# Text for analysis
In many cases, the burglary took place after the occupants left for vacations and in some instances, even for “a night or two” or for “longer nights beyond a week”. “It’s like someone is keeping track. Each theft is timed to perfection,” says Miranda, adding that she now has left her three dogs to keep vigil till they shift permanently.
The society office has 17 burglaries accounted in the last decade itself, says Group Captain Peter D’Souza, the officiating chairman of the society.
At the core of the burglaries, says Lt Gen Barretto, is that unlike many other defence colonies in the country, the one in Goa is not gated and has a public road running through it. “The access roads were given to PWD in the 1960s and treated as public roads. All the 133 independent bungalows are divided in two phases with a common road running through the colony and parallel to the highway. Anyone can enter at any time,” he says.
At least three delegations of retired defence officers have met three different sets of police officials over the decade. But residents say no patrol vehicle has been sent till date.
Baretto, who commanded an independent field company in 1965 in the Sialkot sector and served in the 1971 war, now relies on a “siren on the roof”, with the alarm switch next to his bed. “The other day, I saw a bunch of people trying to enter my neighbour’s house and I switched the button on,” he says.
According to a Goa Police spokesperson, a case has been registered on Braganza’s complaint and investigation is on. “All complaints are enquired into and we motivate the victims to register cases. In fact, the police have taken a very serious view of the issue and improved police presence and intensified patrolling in the area. The residents are also advised to improve the security by placing CCTV cameras, appointing common watchmen for their society for round-the-clock presence and informing the police when residents go out of station for long periods,” says the spokesperson.

# Tasks to carry out
(A) Rewrite the portion of the article on burglaries in the Goa defence colony between "Baretto, who commanded" and "says the spokesperson.", inclusive, changing "CCTV cameras" to "surveillance cameras".
(B) Extend the article on burglaries in the Goa defence colony beyond its final paragraph.
The records below come from a separate source and are unconnected to the text.

# Excerpted data

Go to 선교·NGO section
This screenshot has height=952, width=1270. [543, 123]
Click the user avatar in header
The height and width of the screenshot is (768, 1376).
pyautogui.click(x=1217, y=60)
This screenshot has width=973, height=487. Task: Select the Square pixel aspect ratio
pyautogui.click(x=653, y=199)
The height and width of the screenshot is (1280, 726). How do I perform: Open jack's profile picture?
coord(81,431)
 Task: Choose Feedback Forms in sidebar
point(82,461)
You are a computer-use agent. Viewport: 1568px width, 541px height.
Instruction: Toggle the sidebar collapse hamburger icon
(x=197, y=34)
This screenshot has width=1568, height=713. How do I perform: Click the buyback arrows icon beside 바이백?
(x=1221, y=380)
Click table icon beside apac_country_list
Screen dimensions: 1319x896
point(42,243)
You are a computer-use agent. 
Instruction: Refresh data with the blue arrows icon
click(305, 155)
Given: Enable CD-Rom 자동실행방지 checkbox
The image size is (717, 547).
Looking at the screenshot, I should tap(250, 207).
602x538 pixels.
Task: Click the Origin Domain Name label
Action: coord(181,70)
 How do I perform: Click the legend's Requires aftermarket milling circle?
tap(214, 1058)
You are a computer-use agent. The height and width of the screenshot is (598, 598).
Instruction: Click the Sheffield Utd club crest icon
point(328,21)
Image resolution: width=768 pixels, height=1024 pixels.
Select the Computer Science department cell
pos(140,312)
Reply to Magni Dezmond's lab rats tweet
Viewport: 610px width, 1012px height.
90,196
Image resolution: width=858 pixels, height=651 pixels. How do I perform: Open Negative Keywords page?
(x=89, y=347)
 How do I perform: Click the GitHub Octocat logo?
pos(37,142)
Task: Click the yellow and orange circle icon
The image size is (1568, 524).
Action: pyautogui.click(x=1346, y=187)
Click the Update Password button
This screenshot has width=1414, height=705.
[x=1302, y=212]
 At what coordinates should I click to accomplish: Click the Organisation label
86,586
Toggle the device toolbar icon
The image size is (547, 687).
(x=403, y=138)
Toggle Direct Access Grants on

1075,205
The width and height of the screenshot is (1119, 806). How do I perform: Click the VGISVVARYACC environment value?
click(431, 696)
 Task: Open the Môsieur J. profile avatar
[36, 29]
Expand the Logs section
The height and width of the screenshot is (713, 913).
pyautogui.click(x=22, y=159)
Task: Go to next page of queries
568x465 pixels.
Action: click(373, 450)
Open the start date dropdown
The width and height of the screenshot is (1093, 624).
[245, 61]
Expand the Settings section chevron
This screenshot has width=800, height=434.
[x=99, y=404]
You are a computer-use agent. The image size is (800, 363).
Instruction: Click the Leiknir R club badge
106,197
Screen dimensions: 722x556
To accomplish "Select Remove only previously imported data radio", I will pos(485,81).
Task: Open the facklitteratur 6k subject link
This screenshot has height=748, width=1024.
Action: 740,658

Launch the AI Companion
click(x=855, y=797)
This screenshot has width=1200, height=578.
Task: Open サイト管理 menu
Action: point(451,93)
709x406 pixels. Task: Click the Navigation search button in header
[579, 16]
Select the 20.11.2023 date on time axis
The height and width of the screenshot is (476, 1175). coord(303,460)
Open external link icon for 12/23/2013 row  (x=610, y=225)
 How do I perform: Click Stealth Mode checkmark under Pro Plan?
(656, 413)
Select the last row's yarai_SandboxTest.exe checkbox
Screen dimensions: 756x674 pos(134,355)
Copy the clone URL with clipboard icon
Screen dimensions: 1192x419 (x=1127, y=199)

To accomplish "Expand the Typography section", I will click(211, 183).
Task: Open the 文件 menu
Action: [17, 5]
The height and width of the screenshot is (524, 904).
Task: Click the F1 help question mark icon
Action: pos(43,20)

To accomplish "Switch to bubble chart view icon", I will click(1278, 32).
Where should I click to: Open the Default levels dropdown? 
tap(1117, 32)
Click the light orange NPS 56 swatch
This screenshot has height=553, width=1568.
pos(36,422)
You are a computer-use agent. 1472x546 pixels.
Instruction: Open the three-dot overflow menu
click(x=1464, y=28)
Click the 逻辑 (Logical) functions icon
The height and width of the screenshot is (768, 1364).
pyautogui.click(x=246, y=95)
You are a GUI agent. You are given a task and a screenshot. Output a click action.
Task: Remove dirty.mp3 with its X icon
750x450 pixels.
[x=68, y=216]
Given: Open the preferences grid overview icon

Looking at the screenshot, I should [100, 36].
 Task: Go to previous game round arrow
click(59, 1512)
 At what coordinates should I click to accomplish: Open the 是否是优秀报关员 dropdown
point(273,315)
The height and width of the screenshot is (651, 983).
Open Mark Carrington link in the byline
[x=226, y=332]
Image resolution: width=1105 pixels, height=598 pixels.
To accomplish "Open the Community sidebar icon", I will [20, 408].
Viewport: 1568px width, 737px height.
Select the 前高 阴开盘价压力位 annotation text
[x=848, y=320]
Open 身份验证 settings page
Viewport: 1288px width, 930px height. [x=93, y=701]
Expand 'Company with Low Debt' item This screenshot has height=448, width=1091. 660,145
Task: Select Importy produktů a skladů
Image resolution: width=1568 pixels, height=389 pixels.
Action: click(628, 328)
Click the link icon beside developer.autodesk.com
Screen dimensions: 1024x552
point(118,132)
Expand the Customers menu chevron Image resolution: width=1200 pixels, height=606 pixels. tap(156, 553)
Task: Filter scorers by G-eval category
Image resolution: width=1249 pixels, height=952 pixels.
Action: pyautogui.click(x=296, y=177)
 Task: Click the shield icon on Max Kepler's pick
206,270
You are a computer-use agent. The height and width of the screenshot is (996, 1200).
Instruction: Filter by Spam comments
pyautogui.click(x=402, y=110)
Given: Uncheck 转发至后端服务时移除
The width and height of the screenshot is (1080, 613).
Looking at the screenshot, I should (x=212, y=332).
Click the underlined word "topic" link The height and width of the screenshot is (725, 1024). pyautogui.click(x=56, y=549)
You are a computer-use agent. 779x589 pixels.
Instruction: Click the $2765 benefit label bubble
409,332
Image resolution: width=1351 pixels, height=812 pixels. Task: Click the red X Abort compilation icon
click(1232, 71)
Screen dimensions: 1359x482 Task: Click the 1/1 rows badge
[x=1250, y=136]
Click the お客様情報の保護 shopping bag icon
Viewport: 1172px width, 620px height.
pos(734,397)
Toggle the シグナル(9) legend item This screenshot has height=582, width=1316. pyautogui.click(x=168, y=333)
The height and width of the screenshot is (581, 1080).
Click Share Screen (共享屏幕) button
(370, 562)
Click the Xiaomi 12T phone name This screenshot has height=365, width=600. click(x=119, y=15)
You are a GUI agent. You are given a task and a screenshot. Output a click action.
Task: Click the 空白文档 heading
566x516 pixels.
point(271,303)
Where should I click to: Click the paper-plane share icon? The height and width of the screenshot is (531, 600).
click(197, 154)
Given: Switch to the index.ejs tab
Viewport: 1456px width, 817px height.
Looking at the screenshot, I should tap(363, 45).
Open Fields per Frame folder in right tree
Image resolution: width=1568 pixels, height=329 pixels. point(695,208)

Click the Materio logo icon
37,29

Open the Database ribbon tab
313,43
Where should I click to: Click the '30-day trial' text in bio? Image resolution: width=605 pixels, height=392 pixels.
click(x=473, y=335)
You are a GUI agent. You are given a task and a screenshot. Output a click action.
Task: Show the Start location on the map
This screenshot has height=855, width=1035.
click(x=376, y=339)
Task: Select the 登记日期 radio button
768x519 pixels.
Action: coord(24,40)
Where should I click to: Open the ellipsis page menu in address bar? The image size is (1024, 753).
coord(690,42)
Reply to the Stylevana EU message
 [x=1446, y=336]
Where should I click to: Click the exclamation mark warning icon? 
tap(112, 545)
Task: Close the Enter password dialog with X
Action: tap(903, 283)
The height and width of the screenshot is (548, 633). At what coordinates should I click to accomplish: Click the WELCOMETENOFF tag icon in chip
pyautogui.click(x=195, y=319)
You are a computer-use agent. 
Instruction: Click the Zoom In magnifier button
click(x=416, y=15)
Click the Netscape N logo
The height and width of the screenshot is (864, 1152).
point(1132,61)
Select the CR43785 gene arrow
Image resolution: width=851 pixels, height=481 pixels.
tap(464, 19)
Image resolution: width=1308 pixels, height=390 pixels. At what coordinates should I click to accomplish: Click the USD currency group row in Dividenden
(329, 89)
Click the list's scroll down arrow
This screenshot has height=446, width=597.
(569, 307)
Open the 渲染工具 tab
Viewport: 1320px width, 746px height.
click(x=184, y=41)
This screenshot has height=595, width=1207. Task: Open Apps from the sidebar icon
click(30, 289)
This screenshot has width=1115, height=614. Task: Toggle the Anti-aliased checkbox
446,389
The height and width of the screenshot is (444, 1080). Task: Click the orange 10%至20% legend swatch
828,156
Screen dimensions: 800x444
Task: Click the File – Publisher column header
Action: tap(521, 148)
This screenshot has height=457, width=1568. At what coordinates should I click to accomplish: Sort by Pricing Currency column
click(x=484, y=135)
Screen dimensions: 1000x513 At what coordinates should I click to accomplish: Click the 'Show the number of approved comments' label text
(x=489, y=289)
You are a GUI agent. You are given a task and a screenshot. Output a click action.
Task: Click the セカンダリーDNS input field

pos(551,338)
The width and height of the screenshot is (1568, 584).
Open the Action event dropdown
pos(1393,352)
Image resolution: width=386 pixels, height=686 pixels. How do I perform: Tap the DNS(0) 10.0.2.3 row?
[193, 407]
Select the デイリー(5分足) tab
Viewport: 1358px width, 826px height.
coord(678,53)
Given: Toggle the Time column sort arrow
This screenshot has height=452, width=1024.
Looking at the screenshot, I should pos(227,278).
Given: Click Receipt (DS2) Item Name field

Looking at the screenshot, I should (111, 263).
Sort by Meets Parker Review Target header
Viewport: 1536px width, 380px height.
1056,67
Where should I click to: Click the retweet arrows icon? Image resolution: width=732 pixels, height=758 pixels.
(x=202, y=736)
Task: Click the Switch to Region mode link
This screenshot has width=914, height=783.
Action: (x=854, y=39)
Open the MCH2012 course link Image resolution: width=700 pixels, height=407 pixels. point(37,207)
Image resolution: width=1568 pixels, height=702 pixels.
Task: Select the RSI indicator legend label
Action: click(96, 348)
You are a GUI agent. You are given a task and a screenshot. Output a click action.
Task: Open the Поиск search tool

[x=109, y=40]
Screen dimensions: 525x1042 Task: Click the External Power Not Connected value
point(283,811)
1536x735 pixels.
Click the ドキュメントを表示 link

# Answers for this exercise
(A)
Baretto, who commanded an independent field company in 1965 in the Sialkot sector and served in the 1971 war, now relies on a “siren on the roof”, with the alarm switch next to his bed. “The other day, I saw a bunch of people trying to enter my neighbour’s house and I switched the button on,” he says.
According to a Goa Police spokesperson, a case has been registered on Braganza’s complaint and investigation is on. “All complaints are enquired into and we motivate the victims to register cases. In fact, the police have taken a very serious view of the issue and improved police presence and intensified patrolling in the area. The residents are also advised to improve the security by placing surveillance cameras, appointing common watchmen for their society for round-the-clock presence and informing the police when residents go out of station for long periods,” says the spokesperson.

(B)
But according to Putul Sinha, wife of the late Colonel Tara Kumar Sinha, registering an FIR is easier said than done.
Recalling her return from Lucknow, in December 2018 after her husband’s death, to a ransacked home, Putul says, “I went grieving to the police station. They sat me down and when I insisted that I wanted to lodge a FIR they kept asking how I would follow it up? They discouraged me saying it’s a long battle and I am old, and FIRs are usually pointless. They sent a team to our home, but refused to take fingerprints as they said the iron rods have rusted, and fingerprints will not come good and closed the case.”
Brigadier G R Bhangui’s house falls between two parallel roads and has been burgled six times, twice in 2017, and in late 2018. “The first time, they left telltale evidence, like remnants of meals cooked during the burglary. Then, they started stealing water meters, and everything metal. At least one among them was religious, he stole my Gita,” says Bhangui, who was at the Advanced Dressing Station treating war casualties in at least two wars.
Opposite his house, the Sainik Consumer Co-operative store was burgled and “looted for the obvious”: whiskey bottles. The store has since installed CCTVs and other security features — but it was robbed again, twice.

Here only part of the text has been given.